GIVEN EXERCISE 1:
According to the embulk BigQuery page, which API scope must be added to the scope list of the Compute Engine VM instance?
GIVEN EXERCISE 2:
From the embulk BigQuery page, retype the part that begins with the words containing "Table id formatting" and ends with "table_2015_05 and so on.".
GIVEN EXERCISE 3:
List every section heading in the embulk BigQuery page.

[START OF PAGE TEXT]

Pre-defined access token(GCE only)

On the other hand, you don't need to explicitly create a service account for embulk when you run embulk in Google Compute Engine. In this third authentication method, you need to add the API scope "https://www.googleapis.com/auth/bigquery" to the scope list of your Compute Engine VM instance, then you can configure embulk like this.

out:
  type: bigquery
  auth_method: compute_engine

Table id formatting

table and option accept Time#strftime format to construct table ids. Table ids are formatted at runtime using the local time of the embulk server.

For example, with the configuration below, data is inserted into tables table_2015_04, table_2015_05 and so on.

out:
  type: bigquery
  table: table_%Y_%m

Dynamic table creating

When auto_create_table is set to true, try to create the table using BigQuery API.

If table already exists, insert into it.

To describe the schema of the target table, please write schema path.

out:
  type: bigquery
  auto_create_table: true
  table: table_%Y_%m
  schema_file: /path/to/schema.json

Data Consistency

When prevent_duplicate_insert is set to true, embulk-output-bigquery generate job ID from md5 hash of file and other options to prevent duplicate data insertion.

job ID = md5(md5(file) + dataset + table + schema + source_format + file_delimiter + max_bad_records + encoding + ignore_unknown_values + allow_quoted_newlines)

job ID must be unique(including failures). So same data can't insert with same settings.

In other words, you can retry as many times as you like, in case something bad error(like network error) happens before job insertion.

out:
  type: bigquery
  prevent_duplicate_insert: true

Build

$ ./gradlew gem

[END OF PAGE TEXT]
[START OF RECORDS SUPPLIED]

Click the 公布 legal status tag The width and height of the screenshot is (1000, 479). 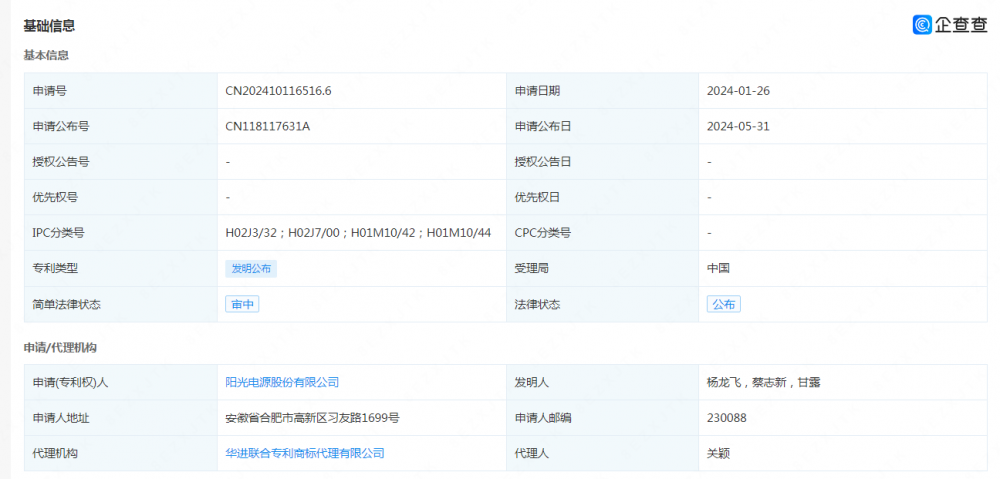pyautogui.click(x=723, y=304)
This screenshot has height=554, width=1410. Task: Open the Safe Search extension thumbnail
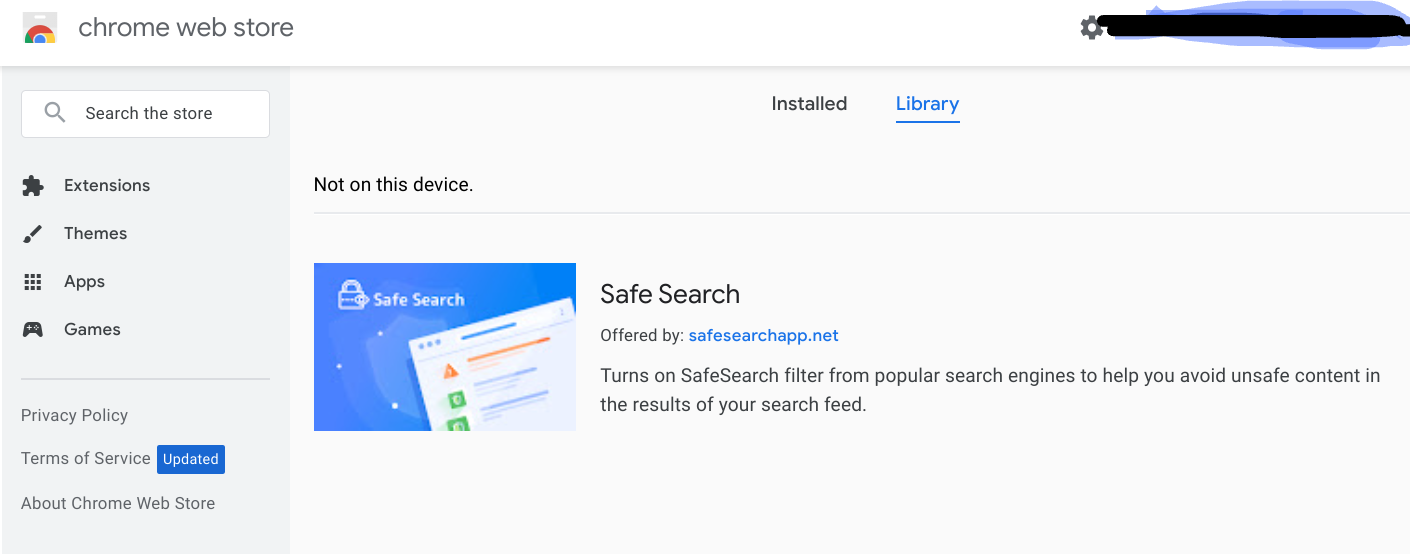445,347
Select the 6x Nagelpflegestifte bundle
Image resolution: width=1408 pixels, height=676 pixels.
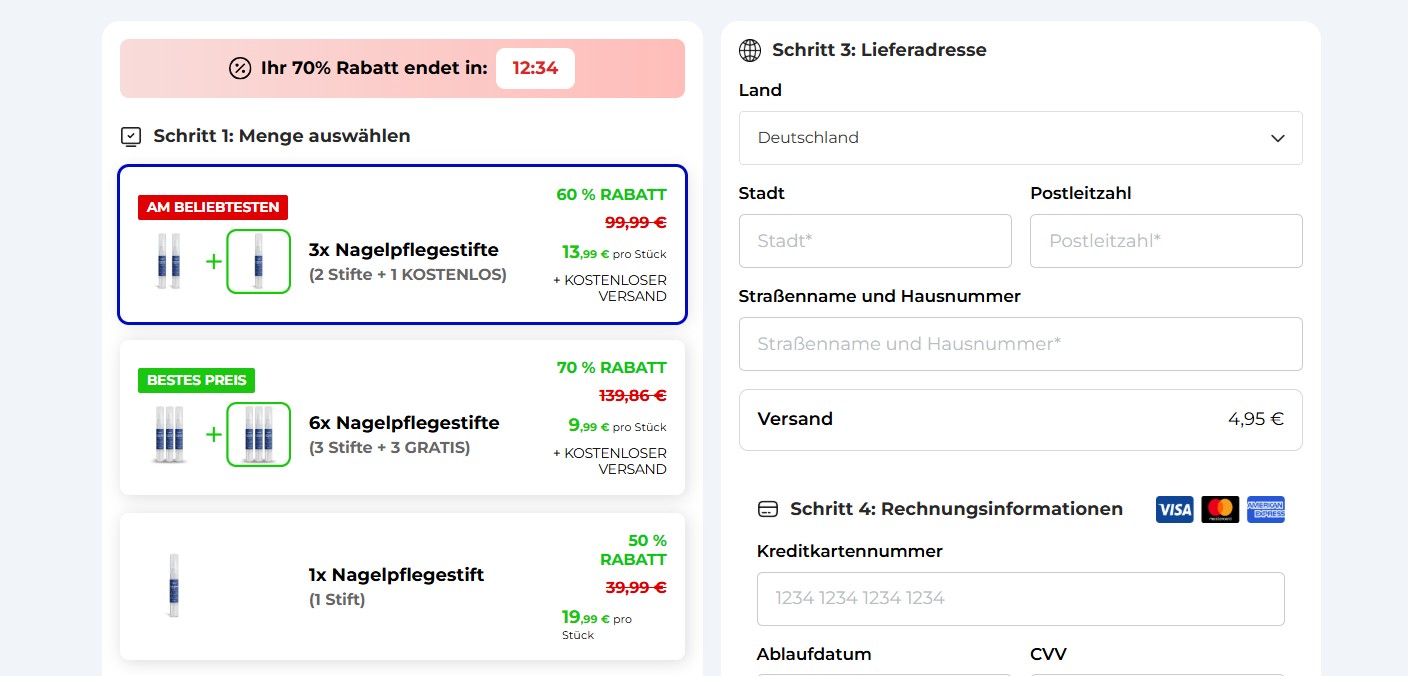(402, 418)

[END OF RECORDS SUPPLIED]
[START OF RECORDS SUPPLIED]

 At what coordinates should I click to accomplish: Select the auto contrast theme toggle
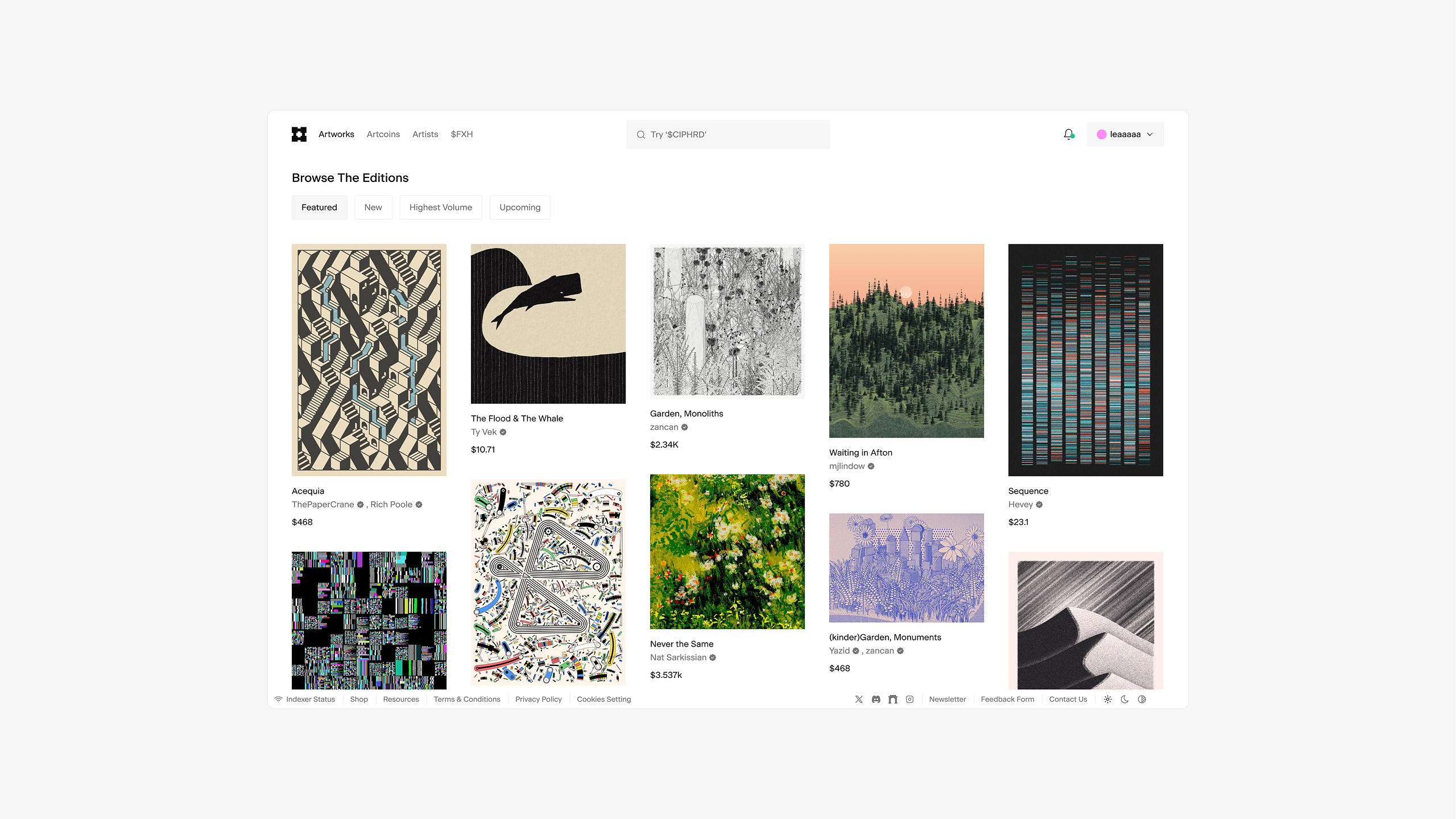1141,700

[END OF RECORDS SUPPLIED]

WRITTEN RESPONSE 1:
https://www.googleapis.com/auth/bigquery

WRITTEN RESPONSE 2:
Table id formatting

table and option accept Time#strftime format to construct table ids. Table ids are formatted at runtime using the local time of the embulk server.

For example, with the configuration below, data is inserted into tables table_2015_04, table_2015_05 and so on.

WRITTEN RESPONSE 3:
- Pre-defined access token(GCE only)
- Table id formatting
- Dynamic table creating
- Data Consistency
- Build